Gene therapies are complexmolecules and require higher volumes of drug product. To create scalable processes that can treat indications that affect large patient populations via systemic administration of high-dose formulations, it is becoming increasingly imperative to design processes right the first time. Accounting for quality and scalability into viral-vector manufacturing processes from the outset is not only more efficient, but also essential to enabling the cost-effective production of large quantities of gene therapies. On June 19th 2022, a webinar hosted by Cell and Gene Therapy Insights and presented by myself and Hanna Lesch, Ph.D., Chief Technology Officer at Exothera, covered approaches to overcoming current issues limiting the available capacity for viral-vector manufacturing and thus making gene therapies accessible to more patients. We discussed the ways in which two fundamental actions are being taken at Polyplus and Exothera: process optimization and scaling.

An overview of the webinar content follows,  to watch the full episode, click here.

Viral vector manufacturers are looking for ways to leverage existing and new platforms with fit-for-purpose reagents (cell lines, plasmid DNA [pDNA], media, transfection reagent) to identify and optimize critical process parameters across all unit operations. Both upstream steps like transient transfection and the various downstream purification, final formulation, and fill/finish steps have deep impacts on process economics.

Purpose-Driven Design 

Polyplus is working to make viral vector manufacturing more cost-effective and scalable with enabling products and services. The 2021 launch of FectoVIR®-AAV transfection reagents and kits was designed to accommodate research to GMP-grade production of adeno-associated virus (AAV) vectors in suspension culture. Compared to traditional PEI-based transfection agents, users can see up to 10-fold increase in titers. Even compared to the advanced PEIpro® reagent for adherent and suspension AAV and lentiviral (LV) processes from Polyplus, FectoVIR®-AAV affords a two-fold increase in titer.
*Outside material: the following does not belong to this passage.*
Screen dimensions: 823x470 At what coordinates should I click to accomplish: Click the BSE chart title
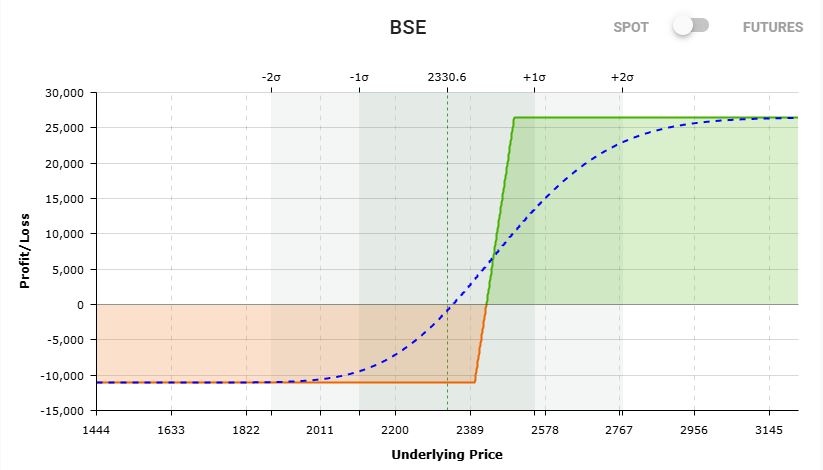tap(408, 27)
With more stability, longer transfer times for the pDNA-reagent complex are achievable with less shear stress and reduced risk for degradation. The greater stability also makes it possible to achieve reproducible functional titers with the working volume of the pDNA-reagent complex solution reduced from 10% with PEI-based reagents to as little as 1%.
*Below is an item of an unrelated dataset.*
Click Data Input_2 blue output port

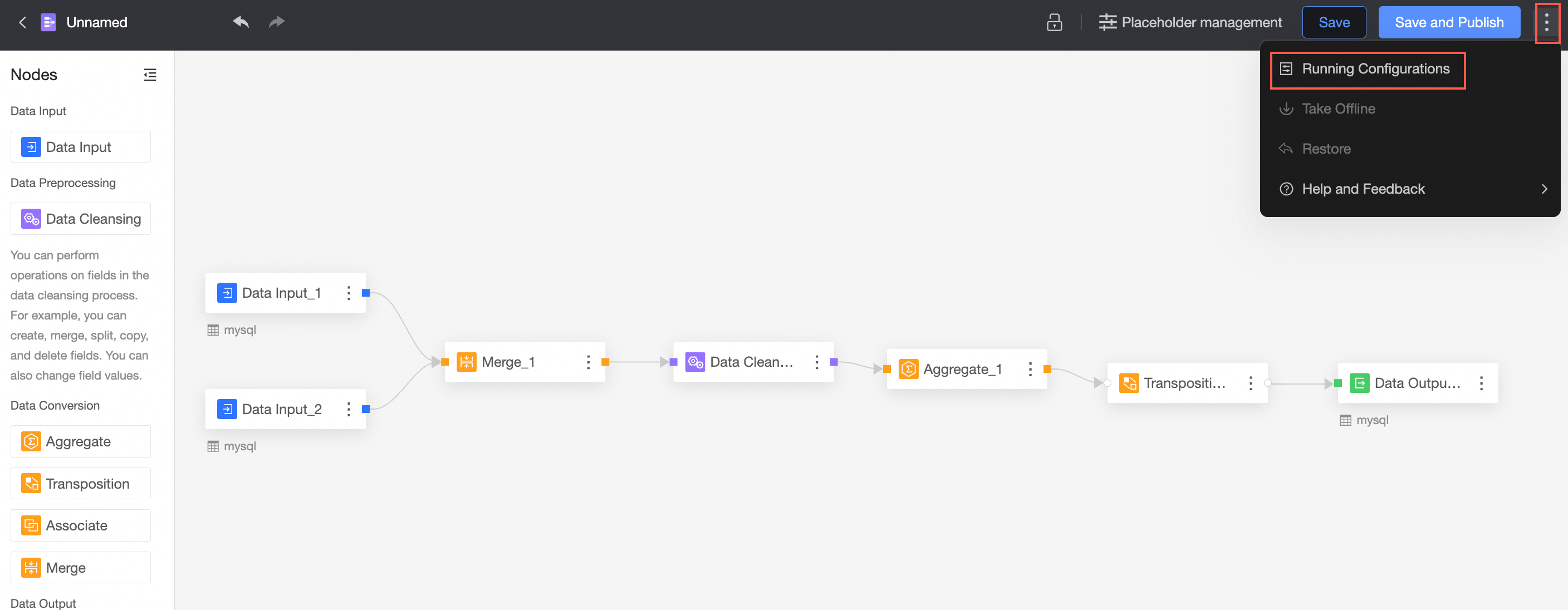point(366,409)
Still, transfection is only one piece of the puzzle. The cell line, media and plasmids are also crucial. Polyplus recently acquired e-Zyvec and its unique plasmid engineering technology to provide both tailored plasmid solutions and fit-for-purpose transfection reagents.

Collaborative Partnerships

Exothera, a full-service contract development and manufacturing organization (CDMO) from Univercells Group, was founded in 2020 to help address the challenges that manufacturers of advanced therapies face with respect to lack of capacity and bioprocessing experience.

If a customer is seeking to optimize process parameters, such as the ratio of plasmid DNA to transfection reagent, the choice of media, temperature, etc., a design-of-experiment (DoE) approach can be highly effective for screening multiple process parameters simultaneously. Exothera is structured for a right-first-time approach to viral-vector manufacturing, investing upfront in plasmid construct design and cell-line development and the establishment of a production strategy that considers scalability, regulatory compliance and testing requirements and process economics from the outset.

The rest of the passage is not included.